Aus dem Archiv: Eulenschule

Boris schielte auf seine Armbanduhr. Noch zehn Minuten, dann hätte er es überstanden.

Für heute.

Ohne Mantel, Handschuhe und Barett fühlte sich Boris seltsam nackt – hier, in der Eulenschule.
Die meisten anderen Schüler hockten wie versteinert da, nur Nabiba redete ohne Pause. Es war nämlich offene Fragestunde und da drehte sie immer auf. Gerade mahnte sie an, dass die Biologiestudenten sich nicht so viel auf ihre Naturwissenschaft einbilden sollten. Nur, weil sie fehlerlos Dreiecke malen könnten, wären sie doch nichts Besseres!

Boris nickte zustimmend. Wo Nabiba recht hatte, da hatte sie recht!

Er selbst hatte sie der Universität Oslo – oder war es Ottawa gewesen? – erlebt, diese hochnäsigen Biologen! Die ersten fünf Semester nur Saufen und Vögeln im Kopf und dann jammerten sie herum, weil ihnen die Literaturstellen fehlten!

Nabiba bemerkte die Geste von Boris und lächelte ihn an. Wenn sie nicht so unendlich dünn gewesen wäre, Boris hätte sie durchaus hübsch gefunden mit ihren großen schwarzen Augen und dem persischen Teint.

Aber sie war doch auch nur eine von der Eulenschule.

Boris seufzte still in sich hinein.

Noch fünf Minuten!

Automatisch zog er die Ärmel seines Hemdes nach unten, um die Narben an den Handgelenken zu verdecken.

Jetzt nur nicht nach rechts sehen! – ermahnte er sich – Du hast heute schon viel zu oft nach rechts geguckt!

Rechts von ihm saß nämlich sie.

Es war für Boris eine echte Überraschung gewesen, als sie zu ihnen auf die Eulenschule gekommen war. Eine schöne, eine schmerzhafte Überraschung.

Sie beide kannten sich nämlich von früher und schon immer hatte er sie geliebt.

Vergeblich.

Und nun saß sie fast jeden Tag zu seiner Rechten, gerade, in fast aristokratischer Haltung, wie eine Königin. Ja, sie war eine Königin:

Ihre Haut war wie von Kupfer, die Haare lang und braun bis hinab zu den Knien. Ihre tiefbraunen Augen sahen ihn manchmal an, streng und doch mit ein wenig Mitleid im Blick.

Die Glocke tönte hohl und die Schüler packten ihre Sachen zusammen. Boris stand auf und zog sich langsam seinen Mantel an. Dazu die passenden Lederhandschuhe und zuletzt das schwarze Barett mit dem Enblem der Organisation.

Seiner Organisation.

Er hielt den Blick gesenkt, wartete, bis sie den Raum verlassen hatte. In der Zwischenzeit dachte er wie so oft über sein Leben nach.
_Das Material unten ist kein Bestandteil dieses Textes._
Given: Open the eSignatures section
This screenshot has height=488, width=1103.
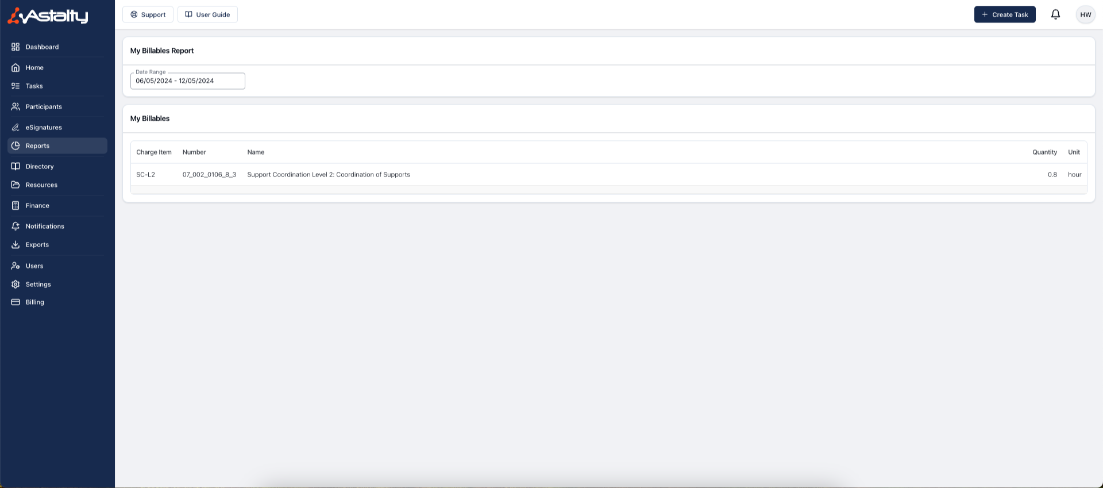Looking at the screenshot, I should click(x=44, y=128).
Seine Mutter war die Welt gewesen und sein Vater das Genie. Er war frei gewesen wie ein Vogel:

Kein Land, kein Staat hatte ihn fangen können mit Ideologie, Bürgerschaft oder Geburtsurkunde. Er war viel herumgekommen: Dortmund, Castrop, Istanbul!

Eine internationale Organisation hatte er gegründet, mit einem roten Templerkreuz als Zeichen. Seine Organisation war wie ein Geheimbund aufgebaut, dabei stand sie über jedem Glauben!

Doch jetzt war er nur noch ein Schatten seiner selbst.

Ein Krüppel, ein Wrack.

Boris war jetzt fast der Letzte im Klassenraum, also klemmte er sich seine Aktentasche unter den Arm und ging ebenfalls hinaus.

In Gruppen überquerten sie die Straße zu ihrer Unterkunft, misstrauisch beäugt von den Wachen am Tor. Es waren viele Fuhrwerke unterwegs heute und man musste aufpassen, nicht in einen Haufen Pferdeäpfel zu treten.

Boris huschte zwischen zwei Fuhrwerken auf die andere Seite – und lief fast in sie hinein. Sie stand am Straßenrand, beide Arme ausgestreckt. Ihn beachtete sie fast gar nicht. Nur einmal blinzelte sie kurz. Boris wusste, was das zu bedeuten hatte: Sie maß mal wieder die Abstände zwischen den Fuhrwerken!

Zu sehen, wie eine so schöne und kluge Frau so etwas derart Verrücktes tat, schmerzte ihn im Innersten.

Aber auf die Eulenschule kam man nicht ohne Grund.